General Education Outcomes supported by this course
Communications - Direct, Critical Thinking - Direct
Other college designations supported by this course
Infused: Writing Intensive
Course Learning Outcomes
Knowledge:
- Read effectively for multiple purposes.
- Learn key rhetorical concepts through analyzing a variety of texts.
- Shape their writing in terms of audience and purpose.
- Develop knowledge of linguistic structures, including grammar, punctuation, and spelling, through practice in composing and revising.
Application:
- Use key rhetorical concepts to compose a variety of texts, including research-backed argument with a revelatory claim and effective support.
- Respond to a variety of situations and contexts calling for purposeful shifts in voice, tone, level of formality, design, medium and/or structure.
- Use a variety of technologies to address a range of audiences.

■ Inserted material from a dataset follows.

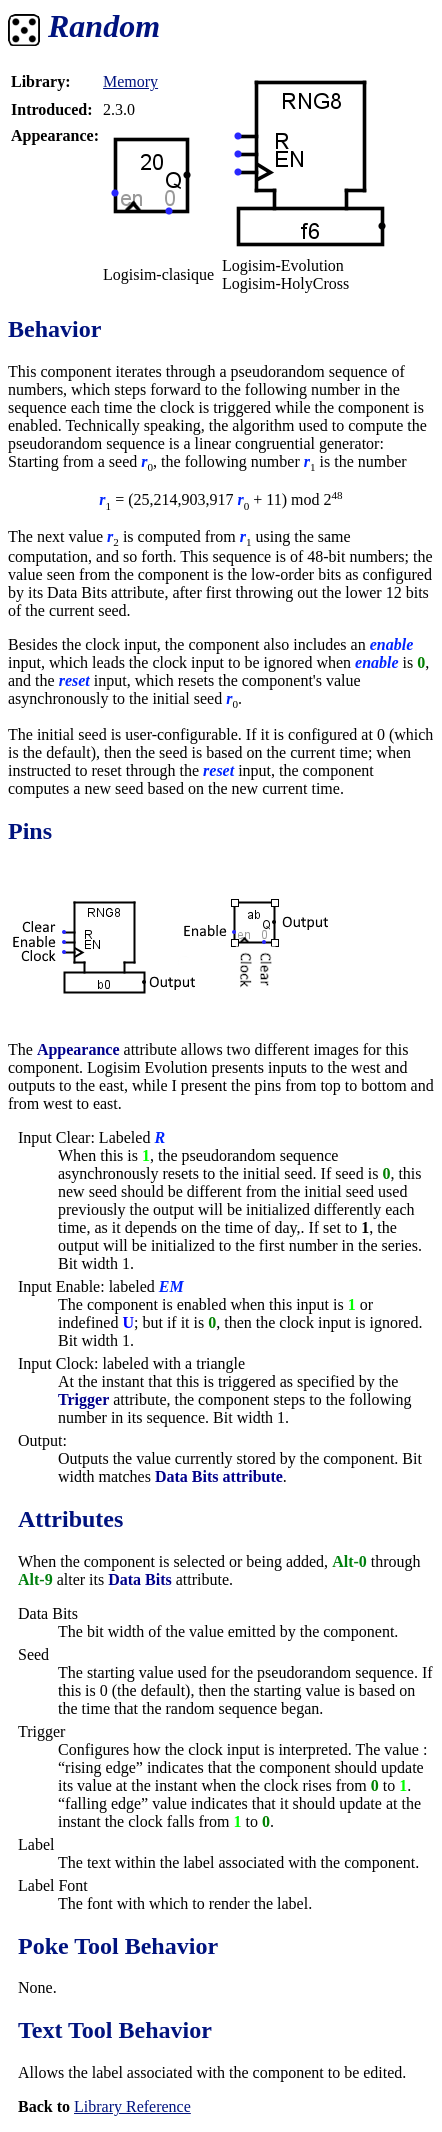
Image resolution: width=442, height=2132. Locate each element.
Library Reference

- Use composing processes as a means to discover and reconsider ideas.
Integration:
- Locate and access academic and popular sources.
- Effectively evaluate (for relevance, credibility, accuracy, bias and so on) those sources.

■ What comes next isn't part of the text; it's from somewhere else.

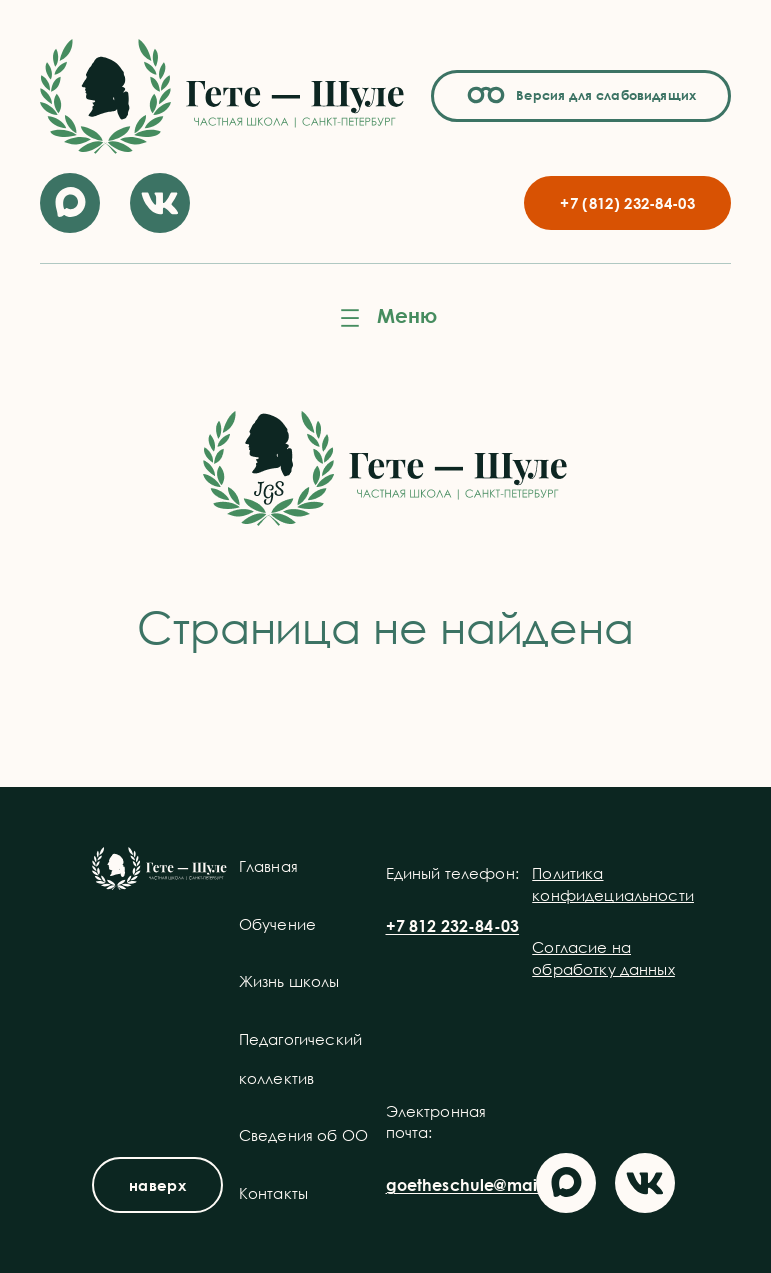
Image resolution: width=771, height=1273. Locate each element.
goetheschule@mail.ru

- Synthesize information and ideas from source material.
- Make connections between their own ideas, opinions, experiences, and expertise and those of others.
Human Dimension:
- Analyze and evaluate their own thinking and the thinking of others.
- Interact productively in giving and receiving constructive feedback.
- Recognize themselves as writers and arguers.
- See the world from other points of view.
Caring - Civic Learning:
- Examine topics that contain local and personal connections to issues that directly affect both them and their communities.
- Become more interested in the implications of a variety of topics on both themselves and their communities.
- Contribute to an ongoing conversation about a topic.
Learning How to Learn:
- Recognize their own writing processes.
- Effectively manage large, long-term projects.
- Develop collaborative and recursive strategies for generating, revising, editing, and proof-reading texts.
- Develop strategies for effectively reading a variety of texts.
- Imagine new possibilities for their own and other's written work.